Nuovo significativo passo avanti verso l’uscita dei Benetton da Autostrade per l’Italia (Aspi). Ieri il Cda fiume della Cassa Depositi e Prestiti (Cdp), in corso ancora a tarda sera, ha sostanzialmente definito l’offerta preliminare – e dunque non vincolante – che sarà presentata al Cda di Atlantia – la holding controllata da Ponzano Veneto – il prossimo 28 ottobre, e dunque prima dell’Assemblea degli azionisti convocata per il 30 del mese.

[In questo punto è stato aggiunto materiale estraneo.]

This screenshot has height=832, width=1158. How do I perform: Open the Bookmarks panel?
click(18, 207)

Nell’offerta si delinea l’intesa con i fondi Blackstone e Macquarie per procedere nell’operazione con tempi e condizioni certi. Tra questi accordi dovrebbe esserci il peso di Cdp nella prossima governance, con l’indicazione di presidente e amministratore delegato del nuovo concessionario. Punto fermo anche i tempi, che a quanto si è appreso dovrebbero essere di dieci settimane per fare una veloce due diligence e arrivare dunque alla formulazione del prezzo con cui rilevare l’88% di Autostrade in mano alla capogruppo che fa capo ai Benetton.

GLI EQUILIBRI. Sugli altri termini dell’offerta resterebbero valide le indiscrezioni già circolate nei giorni scorsi, secondo cui la proposta a cui la società guidata da Fabrizio Palermo (nella foto) darebbe vita a un veicolo partecipato al 40% da Cdp e per il restante 60% da Blackstone e Macquarie con quote del 30% ciascuno. Non scenderebbe in campo per ora il fondo F2I ma dietro le quinte c’è da segnalare la mossa del fondo Tci, che ha aumentato la sua partecipazione nel capitale della holding, portandola oltre la soglia rilevante del 10%.

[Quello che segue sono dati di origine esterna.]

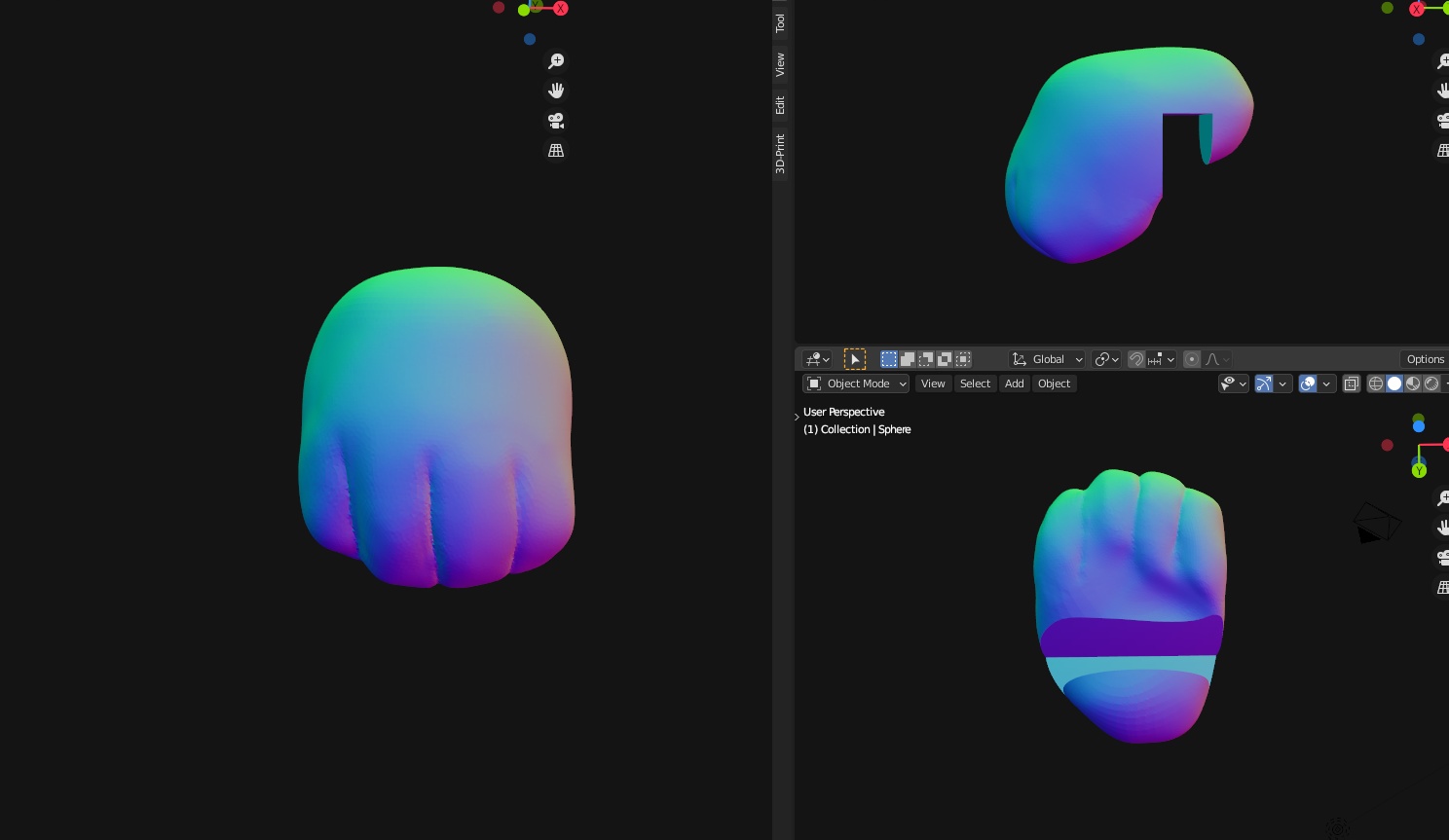
Task: Switch to solid viewport shading sphere
Action: (1394, 383)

Il fondo guidato da Chris Hohn starebbe consolidando la sua posizione per avere maggiore peso proprio nell’assemblea dei soci del 30 ottobre, soprattutto nel caso in cui venga ricevuta un’offerta non soddisfacente da parte di Cdp. Tci, in una serie di dichiarazioni, ha considerato accettabile per Aspi un valore rientrante nella forbice tra 11 e 12 miliardi di euro per il 100% del capitale, specificando che in assenza di un processo competitivo e di un’offerta attrattiva sia preferibile la scissione e quotazione di Aspi in Borsa, operazione oggetto di esame proprio dell’assemblea degli azionisti di Atlantia.

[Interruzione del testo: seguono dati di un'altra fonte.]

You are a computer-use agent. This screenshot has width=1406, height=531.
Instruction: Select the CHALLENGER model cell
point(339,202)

LE POLEMICHE. Sulle ipotesi di assetto futuro di Autostrade vanno avanti intanto accese polemiche politiche. In particolare, le forze di opposizione hanno sollevato perplessità sulla composizione azionaria di Autostrade che con l’ingresso di Blackstone e Macquarie sarebbe di fatto straniera. “Spero davvero che le notizie che abbiamo letto finora sulla trattativa tra Cdp e Aspi vengano smentite”, ha detto il senatore di Forza Italia Maurizio Gasparri, ricordando che dentro Aspi ci sono già soci Allianz e il Silk Road Fund, e i fondi Blackstone e Macquarie sono molto aggressivi dal punto di vista della gestione.

Un problema però superato dalla governance che invece resterebbe italiana, con la possibilità così di rispettare finalmente gli interessi degli automobilisti con le tariffe e del Paese con una manutenzione più continua ed efficace di quanto non sia avvenuto negli ultimi decenni. Per Gasparri però questo non basta perché “Non c’è patto di sindacato che tenga”. Preoccupazioni smentite dalla ministra delle Infrastrutture e Trasporti Paola De Micheli, secondo cui “a garanzia di tutta l’operazione c’è la Cdp”. Benetton era meglio?